Records supplied:
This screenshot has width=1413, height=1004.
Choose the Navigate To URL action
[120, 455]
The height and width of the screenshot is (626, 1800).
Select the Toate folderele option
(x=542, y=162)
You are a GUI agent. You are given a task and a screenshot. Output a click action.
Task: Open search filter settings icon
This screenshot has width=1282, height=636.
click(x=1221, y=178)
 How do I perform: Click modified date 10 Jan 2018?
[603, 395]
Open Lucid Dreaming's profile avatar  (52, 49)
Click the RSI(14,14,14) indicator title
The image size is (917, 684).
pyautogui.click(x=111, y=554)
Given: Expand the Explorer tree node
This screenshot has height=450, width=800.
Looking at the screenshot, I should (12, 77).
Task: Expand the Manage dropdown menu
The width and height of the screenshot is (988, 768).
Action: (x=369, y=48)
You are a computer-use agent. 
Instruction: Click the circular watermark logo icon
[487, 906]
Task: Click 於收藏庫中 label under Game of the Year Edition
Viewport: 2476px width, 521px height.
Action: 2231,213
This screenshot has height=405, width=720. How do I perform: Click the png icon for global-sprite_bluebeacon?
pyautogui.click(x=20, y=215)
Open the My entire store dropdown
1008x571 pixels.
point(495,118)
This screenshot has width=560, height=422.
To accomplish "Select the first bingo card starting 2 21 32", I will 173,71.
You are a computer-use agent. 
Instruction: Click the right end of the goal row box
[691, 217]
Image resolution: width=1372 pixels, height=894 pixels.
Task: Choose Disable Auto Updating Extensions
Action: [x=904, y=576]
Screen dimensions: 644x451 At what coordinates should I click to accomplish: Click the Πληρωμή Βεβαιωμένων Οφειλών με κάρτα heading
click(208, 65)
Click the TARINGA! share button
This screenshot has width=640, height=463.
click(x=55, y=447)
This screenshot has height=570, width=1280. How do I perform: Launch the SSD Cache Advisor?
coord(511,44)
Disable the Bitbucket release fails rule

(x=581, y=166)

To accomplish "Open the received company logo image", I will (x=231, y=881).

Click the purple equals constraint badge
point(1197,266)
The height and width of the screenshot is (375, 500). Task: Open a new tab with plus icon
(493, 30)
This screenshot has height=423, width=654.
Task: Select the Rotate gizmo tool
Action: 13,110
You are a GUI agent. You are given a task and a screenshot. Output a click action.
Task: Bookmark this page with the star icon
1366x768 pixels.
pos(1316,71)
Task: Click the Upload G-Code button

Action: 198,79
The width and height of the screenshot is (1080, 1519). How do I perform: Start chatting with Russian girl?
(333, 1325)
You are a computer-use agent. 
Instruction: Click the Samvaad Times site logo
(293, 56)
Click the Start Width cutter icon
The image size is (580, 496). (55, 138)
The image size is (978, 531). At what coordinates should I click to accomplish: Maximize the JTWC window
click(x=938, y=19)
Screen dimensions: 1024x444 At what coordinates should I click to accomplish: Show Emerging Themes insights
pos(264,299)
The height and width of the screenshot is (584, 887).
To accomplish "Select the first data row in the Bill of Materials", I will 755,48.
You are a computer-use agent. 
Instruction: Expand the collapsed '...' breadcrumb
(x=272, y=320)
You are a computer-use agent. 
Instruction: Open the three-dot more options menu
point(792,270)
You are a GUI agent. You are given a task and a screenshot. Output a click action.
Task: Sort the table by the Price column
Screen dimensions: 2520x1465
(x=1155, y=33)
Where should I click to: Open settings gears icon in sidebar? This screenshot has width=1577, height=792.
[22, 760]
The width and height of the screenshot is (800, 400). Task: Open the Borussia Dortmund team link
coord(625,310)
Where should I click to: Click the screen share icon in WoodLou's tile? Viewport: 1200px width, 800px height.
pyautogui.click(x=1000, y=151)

Task: The full listing is to be restated word for word.

Reply to the exercise:
This screenshot has width=1413, height=1004.
Choose the Navigate To URL action
[120, 455]
The height and width of the screenshot is (626, 1800).
Select the Toate folderele option
(x=542, y=162)
You are a GUI agent. You are given a task and a screenshot. Output a click action.
Task: Open search filter settings icon
This screenshot has width=1282, height=636.
click(x=1221, y=178)
 How do I perform: Click modified date 10 Jan 2018?
[603, 395]
Open Lucid Dreaming's profile avatar  (52, 49)
Click the RSI(14,14,14) indicator title
The image size is (917, 684).
pyautogui.click(x=111, y=554)
Given: Expand the Explorer tree node
This screenshot has height=450, width=800.
Looking at the screenshot, I should (12, 77).
Task: Expand the Manage dropdown menu
The width and height of the screenshot is (988, 768).
Action: (x=369, y=48)
You are a computer-use agent. 
Instruction: Click the circular watermark logo icon
[487, 906]
Task: Click 於收藏庫中 label under Game of the Year Edition
Viewport: 2476px width, 521px height.
Action: 2231,213
This screenshot has height=405, width=720. How do I perform: Click the png icon for global-sprite_bluebeacon?
pyautogui.click(x=20, y=215)
Open the My entire store dropdown
1008x571 pixels.
point(495,118)
This screenshot has width=560, height=422.
To accomplish "Select the first bingo card starting 2 21 32", I will 173,71.
You are a computer-use agent. 
Instruction: Click the right end of the goal row box
[691, 217]
Image resolution: width=1372 pixels, height=894 pixels.
Task: Choose Disable Auto Updating Extensions
Action: [x=904, y=576]
Screen dimensions: 644x451 At what coordinates should I click to accomplish: Click the Πληρωμή Βεβαιωμένων Οφειλών με κάρτα heading
click(208, 65)
Click the TARINGA! share button
This screenshot has width=640, height=463.
click(x=55, y=447)
This screenshot has height=570, width=1280. How do I perform: Launch the SSD Cache Advisor?
coord(511,44)
Disable the Bitbucket release fails rule

(x=581, y=166)

To accomplish "Open the received company logo image", I will (x=231, y=881).

Click the purple equals constraint badge
point(1197,266)
The height and width of the screenshot is (375, 500). Task: Open a new tab with plus icon
(493, 30)
This screenshot has height=423, width=654.
Task: Select the Rotate gizmo tool
Action: 13,110
You are a GUI agent. You are given a task and a screenshot. Output a click action.
Task: Bookmark this page with the star icon
1366x768 pixels.
pos(1316,71)
Task: Click the Upload G-Code button

Action: 198,79
The width and height of the screenshot is (1080, 1519). How do I perform: Start chatting with Russian girl?
(333, 1325)
You are a computer-use agent. 
Instruction: Click the Samvaad Times site logo
(293, 56)
Click the Start Width cutter icon
The image size is (580, 496). (55, 138)
The image size is (978, 531). At what coordinates should I click to accomplish: Maximize the JTWC window
click(x=938, y=19)
Screen dimensions: 1024x444 At what coordinates should I click to accomplish: Show Emerging Themes insights
pos(264,299)
The height and width of the screenshot is (584, 887).
To accomplish "Select the first data row in the Bill of Materials", I will 755,48.
You are a computer-use agent. 
Instruction: Expand the collapsed '...' breadcrumb
(x=272, y=320)
You are a computer-use agent. 
Instruction: Open the three-dot more options menu
point(792,270)
You are a GUI agent. You are given a task and a screenshot. Output a click action.
Task: Sort the table by the Price column
Screen dimensions: 2520x1465
(x=1155, y=33)
Where should I click to: Open settings gears icon in sidebar? This screenshot has width=1577, height=792.
[22, 760]
The width and height of the screenshot is (800, 400). Task: Open the Borussia Dortmund team link
coord(625,310)
Where should I click to: Click the screen share icon in WoodLou's tile? Viewport: 1200px width, 800px height.
pyautogui.click(x=1000, y=151)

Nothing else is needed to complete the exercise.